What the exercise asks:
The required output is the exact run of lines below that opens at the line with "The width and height of the screenshot is (1024, 430)." and closes at the line with "Screen dimensions: 1146x863".

── Records provided ──

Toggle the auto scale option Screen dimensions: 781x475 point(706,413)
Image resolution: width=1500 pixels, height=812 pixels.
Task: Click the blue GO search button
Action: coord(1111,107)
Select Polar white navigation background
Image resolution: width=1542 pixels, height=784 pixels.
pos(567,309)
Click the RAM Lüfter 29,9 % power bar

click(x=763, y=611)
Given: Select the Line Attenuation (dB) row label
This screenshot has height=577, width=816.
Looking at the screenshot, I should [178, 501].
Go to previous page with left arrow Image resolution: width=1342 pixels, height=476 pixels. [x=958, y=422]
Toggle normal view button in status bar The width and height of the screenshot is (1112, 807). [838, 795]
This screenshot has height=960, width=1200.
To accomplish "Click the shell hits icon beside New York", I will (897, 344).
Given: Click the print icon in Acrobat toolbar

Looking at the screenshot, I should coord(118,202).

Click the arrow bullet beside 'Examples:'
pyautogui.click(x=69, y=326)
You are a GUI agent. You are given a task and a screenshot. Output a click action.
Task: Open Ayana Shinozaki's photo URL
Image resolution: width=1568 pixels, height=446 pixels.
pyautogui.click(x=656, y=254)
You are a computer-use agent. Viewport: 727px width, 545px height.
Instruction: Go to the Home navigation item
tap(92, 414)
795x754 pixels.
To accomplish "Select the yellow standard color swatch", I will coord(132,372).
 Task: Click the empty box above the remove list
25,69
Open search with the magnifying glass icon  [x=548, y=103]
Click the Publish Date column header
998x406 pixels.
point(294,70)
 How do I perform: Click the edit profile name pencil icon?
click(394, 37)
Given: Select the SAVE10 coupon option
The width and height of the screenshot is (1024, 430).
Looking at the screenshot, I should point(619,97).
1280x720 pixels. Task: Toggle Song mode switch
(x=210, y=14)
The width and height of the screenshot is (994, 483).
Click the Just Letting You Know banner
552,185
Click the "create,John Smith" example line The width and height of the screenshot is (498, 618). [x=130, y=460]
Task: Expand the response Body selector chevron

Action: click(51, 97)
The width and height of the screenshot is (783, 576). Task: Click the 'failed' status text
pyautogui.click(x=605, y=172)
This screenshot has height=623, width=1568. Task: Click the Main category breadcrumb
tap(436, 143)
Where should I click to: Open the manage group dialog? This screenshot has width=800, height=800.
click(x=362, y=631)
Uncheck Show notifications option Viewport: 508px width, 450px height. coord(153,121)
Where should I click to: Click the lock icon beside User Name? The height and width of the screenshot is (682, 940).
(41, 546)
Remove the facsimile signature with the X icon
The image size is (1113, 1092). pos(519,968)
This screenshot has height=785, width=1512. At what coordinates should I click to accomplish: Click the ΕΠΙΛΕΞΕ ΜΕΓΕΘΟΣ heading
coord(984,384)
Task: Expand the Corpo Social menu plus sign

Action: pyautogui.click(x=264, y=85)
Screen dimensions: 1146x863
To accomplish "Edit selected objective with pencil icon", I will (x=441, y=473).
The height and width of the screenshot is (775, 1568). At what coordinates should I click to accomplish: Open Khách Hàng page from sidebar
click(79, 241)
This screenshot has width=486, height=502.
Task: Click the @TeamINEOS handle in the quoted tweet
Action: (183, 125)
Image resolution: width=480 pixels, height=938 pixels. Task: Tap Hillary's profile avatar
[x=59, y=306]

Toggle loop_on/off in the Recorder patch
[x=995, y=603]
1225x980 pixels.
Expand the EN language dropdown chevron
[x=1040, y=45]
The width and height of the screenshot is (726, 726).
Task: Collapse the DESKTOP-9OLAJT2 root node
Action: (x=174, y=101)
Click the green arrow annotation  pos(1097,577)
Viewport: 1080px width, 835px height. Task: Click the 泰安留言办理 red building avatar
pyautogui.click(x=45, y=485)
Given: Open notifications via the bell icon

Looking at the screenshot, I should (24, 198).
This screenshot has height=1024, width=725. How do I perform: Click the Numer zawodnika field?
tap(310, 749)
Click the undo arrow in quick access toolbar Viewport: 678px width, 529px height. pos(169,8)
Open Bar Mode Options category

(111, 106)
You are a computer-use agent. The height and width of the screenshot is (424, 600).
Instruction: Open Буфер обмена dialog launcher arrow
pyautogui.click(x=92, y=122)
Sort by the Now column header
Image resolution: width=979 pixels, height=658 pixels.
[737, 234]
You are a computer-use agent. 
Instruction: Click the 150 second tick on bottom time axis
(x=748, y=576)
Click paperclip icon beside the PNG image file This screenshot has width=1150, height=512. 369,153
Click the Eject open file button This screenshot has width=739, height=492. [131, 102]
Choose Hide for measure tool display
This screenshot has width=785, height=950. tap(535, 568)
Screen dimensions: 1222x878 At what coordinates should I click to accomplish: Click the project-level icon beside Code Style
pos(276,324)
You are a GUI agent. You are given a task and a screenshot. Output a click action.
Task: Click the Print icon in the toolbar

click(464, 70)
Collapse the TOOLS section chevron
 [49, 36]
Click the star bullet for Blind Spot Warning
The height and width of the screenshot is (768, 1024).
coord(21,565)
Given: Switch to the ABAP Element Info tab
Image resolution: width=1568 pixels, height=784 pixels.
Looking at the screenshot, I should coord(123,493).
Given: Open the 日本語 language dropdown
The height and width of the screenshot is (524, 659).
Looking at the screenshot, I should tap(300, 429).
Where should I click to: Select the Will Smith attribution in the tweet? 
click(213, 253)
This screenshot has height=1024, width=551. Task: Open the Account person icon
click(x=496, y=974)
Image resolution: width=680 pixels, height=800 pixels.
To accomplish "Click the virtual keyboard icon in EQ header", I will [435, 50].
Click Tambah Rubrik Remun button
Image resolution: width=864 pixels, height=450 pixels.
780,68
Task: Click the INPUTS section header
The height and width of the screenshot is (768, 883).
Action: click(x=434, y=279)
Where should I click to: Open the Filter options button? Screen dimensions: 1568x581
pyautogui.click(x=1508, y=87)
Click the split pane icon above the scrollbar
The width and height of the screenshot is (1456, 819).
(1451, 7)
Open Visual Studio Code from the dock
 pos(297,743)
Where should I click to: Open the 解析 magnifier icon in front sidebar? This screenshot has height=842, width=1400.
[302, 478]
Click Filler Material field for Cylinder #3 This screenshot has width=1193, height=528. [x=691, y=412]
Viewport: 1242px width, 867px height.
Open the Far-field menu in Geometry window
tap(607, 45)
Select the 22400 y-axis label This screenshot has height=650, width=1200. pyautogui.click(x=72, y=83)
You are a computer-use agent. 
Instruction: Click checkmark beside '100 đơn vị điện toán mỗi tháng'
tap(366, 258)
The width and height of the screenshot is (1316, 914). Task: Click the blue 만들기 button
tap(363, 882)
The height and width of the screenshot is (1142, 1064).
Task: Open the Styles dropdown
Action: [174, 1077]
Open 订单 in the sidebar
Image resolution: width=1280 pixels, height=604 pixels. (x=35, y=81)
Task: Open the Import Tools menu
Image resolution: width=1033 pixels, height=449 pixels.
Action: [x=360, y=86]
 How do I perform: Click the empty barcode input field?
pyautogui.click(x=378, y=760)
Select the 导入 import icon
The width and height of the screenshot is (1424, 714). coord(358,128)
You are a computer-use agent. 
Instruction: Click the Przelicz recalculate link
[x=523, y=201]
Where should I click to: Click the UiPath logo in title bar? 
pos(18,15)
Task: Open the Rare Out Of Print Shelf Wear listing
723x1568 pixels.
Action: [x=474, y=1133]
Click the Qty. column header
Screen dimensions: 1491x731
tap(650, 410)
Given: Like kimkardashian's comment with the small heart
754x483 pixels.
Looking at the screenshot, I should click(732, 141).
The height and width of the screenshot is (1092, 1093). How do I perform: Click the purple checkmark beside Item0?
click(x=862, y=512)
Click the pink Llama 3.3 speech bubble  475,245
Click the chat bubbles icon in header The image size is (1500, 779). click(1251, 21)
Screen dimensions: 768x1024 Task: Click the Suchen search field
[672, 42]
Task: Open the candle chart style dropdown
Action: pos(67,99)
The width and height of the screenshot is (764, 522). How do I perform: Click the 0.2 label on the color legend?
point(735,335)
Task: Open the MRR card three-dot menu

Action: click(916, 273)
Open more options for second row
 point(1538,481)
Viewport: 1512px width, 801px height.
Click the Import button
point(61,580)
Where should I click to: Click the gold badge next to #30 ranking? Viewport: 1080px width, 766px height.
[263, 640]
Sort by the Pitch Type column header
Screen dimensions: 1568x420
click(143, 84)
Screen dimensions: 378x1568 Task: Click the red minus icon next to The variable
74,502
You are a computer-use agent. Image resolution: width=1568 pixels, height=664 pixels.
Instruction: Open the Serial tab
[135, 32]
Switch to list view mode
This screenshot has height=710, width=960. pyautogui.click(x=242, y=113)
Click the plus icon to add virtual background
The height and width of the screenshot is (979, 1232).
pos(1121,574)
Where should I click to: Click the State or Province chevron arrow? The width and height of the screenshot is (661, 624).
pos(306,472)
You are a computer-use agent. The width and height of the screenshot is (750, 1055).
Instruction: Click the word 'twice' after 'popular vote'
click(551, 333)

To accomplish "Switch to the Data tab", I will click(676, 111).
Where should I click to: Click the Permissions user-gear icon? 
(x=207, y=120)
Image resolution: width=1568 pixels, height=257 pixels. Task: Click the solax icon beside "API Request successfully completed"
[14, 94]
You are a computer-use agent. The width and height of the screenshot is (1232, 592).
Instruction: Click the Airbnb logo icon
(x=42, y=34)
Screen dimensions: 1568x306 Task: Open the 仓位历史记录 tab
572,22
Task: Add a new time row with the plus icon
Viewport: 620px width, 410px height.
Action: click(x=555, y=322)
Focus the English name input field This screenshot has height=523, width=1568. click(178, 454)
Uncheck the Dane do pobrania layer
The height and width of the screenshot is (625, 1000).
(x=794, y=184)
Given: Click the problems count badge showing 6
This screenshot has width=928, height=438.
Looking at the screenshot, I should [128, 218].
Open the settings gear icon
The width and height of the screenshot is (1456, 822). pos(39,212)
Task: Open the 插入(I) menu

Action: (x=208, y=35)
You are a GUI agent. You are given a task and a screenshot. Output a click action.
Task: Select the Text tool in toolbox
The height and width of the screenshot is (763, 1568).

───

Task solution:
The width and height of the screenshot is (1024, 430).
Looking at the screenshot, I should point(619,97).
1280x720 pixels. Task: Toggle Song mode switch
(x=210, y=14)
The width and height of the screenshot is (994, 483).
Click the Just Letting You Know banner
552,185
Click the "create,John Smith" example line The width and height of the screenshot is (498, 618). [x=130, y=460]
Task: Expand the response Body selector chevron

Action: click(51, 97)
The width and height of the screenshot is (783, 576). Task: Click the 'failed' status text
pyautogui.click(x=605, y=172)
This screenshot has height=623, width=1568. Task: Click the Main category breadcrumb
tap(436, 143)
Where should I click to: Open the manage group dialog? This screenshot has width=800, height=800.
click(x=362, y=631)
Uncheck Show notifications option Viewport: 508px width, 450px height. coord(153,121)
Where should I click to: Click the lock icon beside User Name? The height and width of the screenshot is (682, 940).
(41, 546)
Remove the facsimile signature with the X icon
The image size is (1113, 1092). pos(519,968)
This screenshot has height=785, width=1512. At what coordinates should I click to accomplish: Click the ΕΠΙΛΕΞΕ ΜΕΓΕΘΟΣ heading
coord(984,384)
Task: Expand the Corpo Social menu plus sign

Action: pyautogui.click(x=264, y=85)
Screen dimensions: 1146x863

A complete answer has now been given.